Kommissar Lessing - Ulmens Figur – wird zunächst als äußerst tough, professionell, geradlinig und unlustig eingeführt, wodurch anfangs Nora Tschirner als Kira Dorn das Geschehen dominiert und fast ausschließlich für die schlagfertigen Sprüche zuständig ist. Ihre freche Schnauze wirkt dabei allerdings nie nervig oder übertrieben und macht schlichtweg nur Spaß. Erst langsam taut Lessing in seinem neuen Umfeld auf und offenbart sein witziges Potential, erinnert jedoch niemals zu sehr an frühere Ulmen-Charaktere wie etwa aus «Dr. Psycho». Ebenso lobenswert ist es, dass die Autoren Murmel Clausen und Andreas Pflüger merklich versucht haben, gängige Krimi-Klischees zu vermeiden. Auch wenn das nicht immer gelingt – es sollte schließlich ein «Tatort» bleiben – ist es vor allem erfrischend, dass auf Streitigkeiten mit Vorgesetzten und Staatsanwälten vollständig verzichtet wurde. Im Gegenteil, der obligatorische Chef Kriminalhauptkommissar Stich vertraut ebenfalls blind auf das Team Lessing/Dorn und lässt ihnen erfrischend viel Raum.

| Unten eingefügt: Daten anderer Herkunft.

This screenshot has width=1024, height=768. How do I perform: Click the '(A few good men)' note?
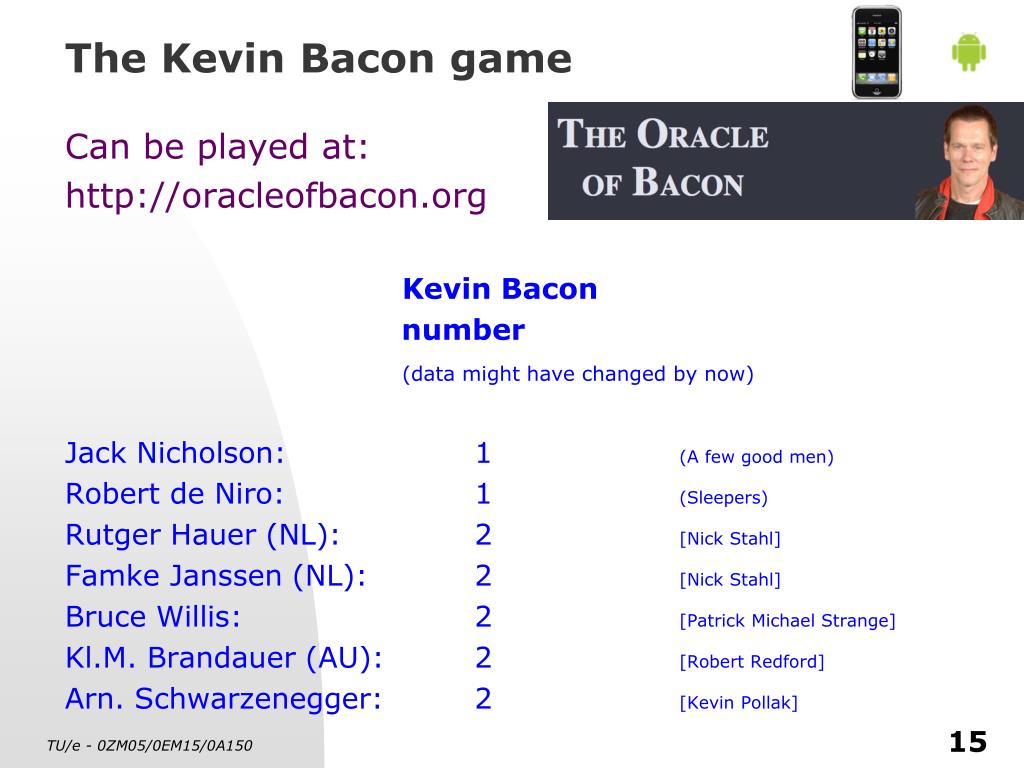pos(756,457)
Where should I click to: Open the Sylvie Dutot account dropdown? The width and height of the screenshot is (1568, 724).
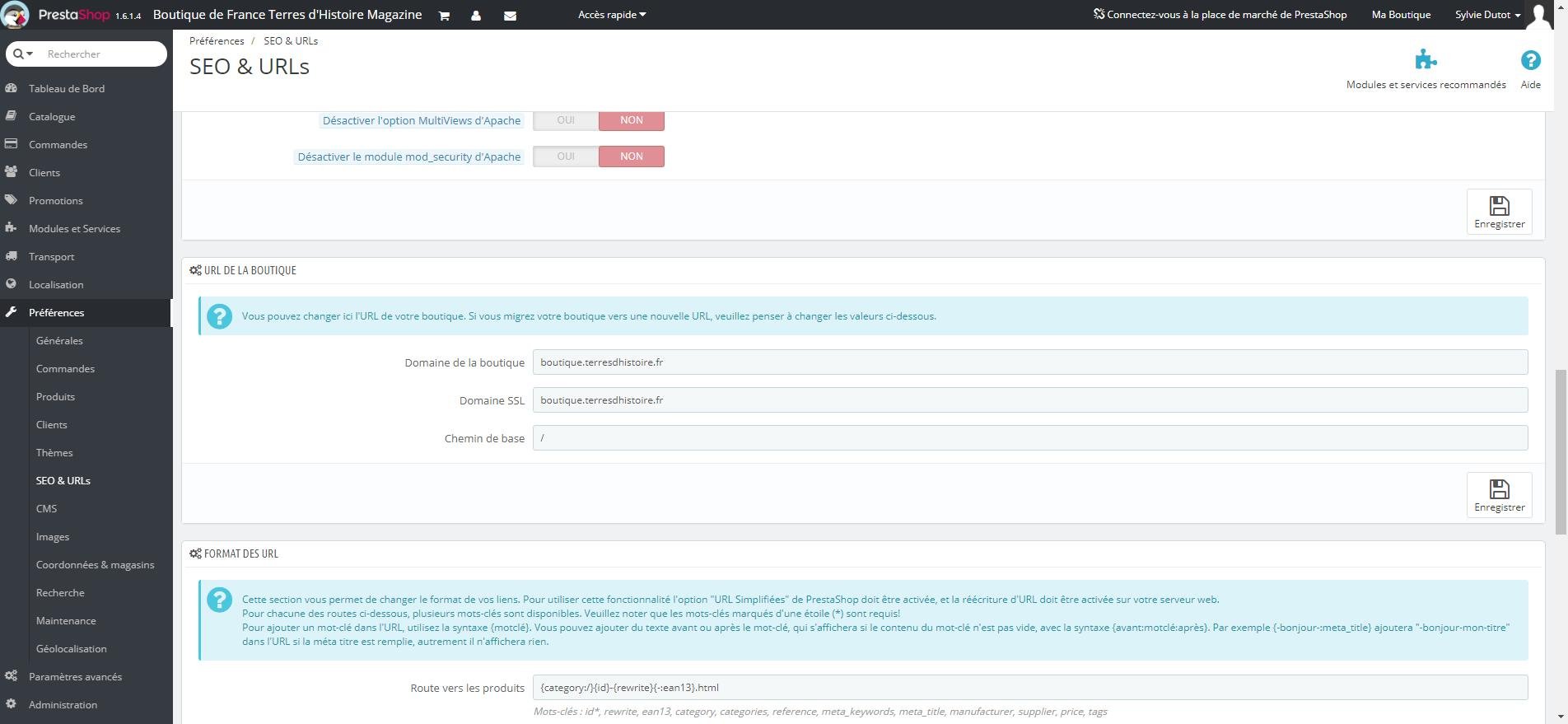click(x=1487, y=15)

Und noch etwas macht diesen «Tatort» besonders sehenswert. Er erlaubt sich nämlich eine dezente Selbstreferentialität. So basiert nahezu die komplette musikalische Untermalung auf dem legendären «Tatort»-Motiv, das gekonnt in zahlreichen Varianten interpretiert wurde und sich als erstaunlich vielseitig herausstellt. Dazu kommen kleinere, überraschende Seitenhiebe auf andere Formate wie etwa das RTL-Dschungelcamp und sogar die eigene Legende, etwa wenn der Sohn der Wurstkönigin folgendes zu Protokoll gibt: „Eigentlich hat sie sich auf einen ruhigen Sonntagabend gefreut. Sie schaut gern «Tatort»“. Diese Anspielungen dürften bei der jungen Zielgruppe besonders gut ankommen. Genauso wie das Engagement von Palina Rojinski für eine Nebenrolle und die damit verbundene Vereinigung von gleich drei ehemaligen MTV-Gesichtern. Letztlich stellt die Ausgabe damit eine Art Meta-«Tatort» dar.

«Die fette Hoppe» ist damit nicht nur unterhaltsam, sondern zugleich kurzweilig und dürfte vor allem denjenigen Menschen gefallen, denen die bisherigen Episoden zu ernst und behäbig waren. Insofern geht die Rechnung der angestrebten Verjüngung vollends auf. Doch auch angestammte «Tatort»-Fans dürfte das Ergebnis nicht allzu sehr vor den Kopf stoßen, denn den Autoren gelingt es durchweg, ein angemessenes Maß an Ironie und Komik beizubehalten, sodass kein Klamauk entsteht. Am Ende des ersten Einsatzes von Tschirner und Ulmen wünscht man sich direkt eine baldige Fortsetzung. Glücklicherweise hat der MDR bereits angekündigt, diese im kommenden Jahr umsetzen zu wollen.

Das Erste zeigt «Tatort: Die fette Hoppe» am 26. Dezember, dem zweiten Weihnachtsfeiertag, um 20.15 Uhr.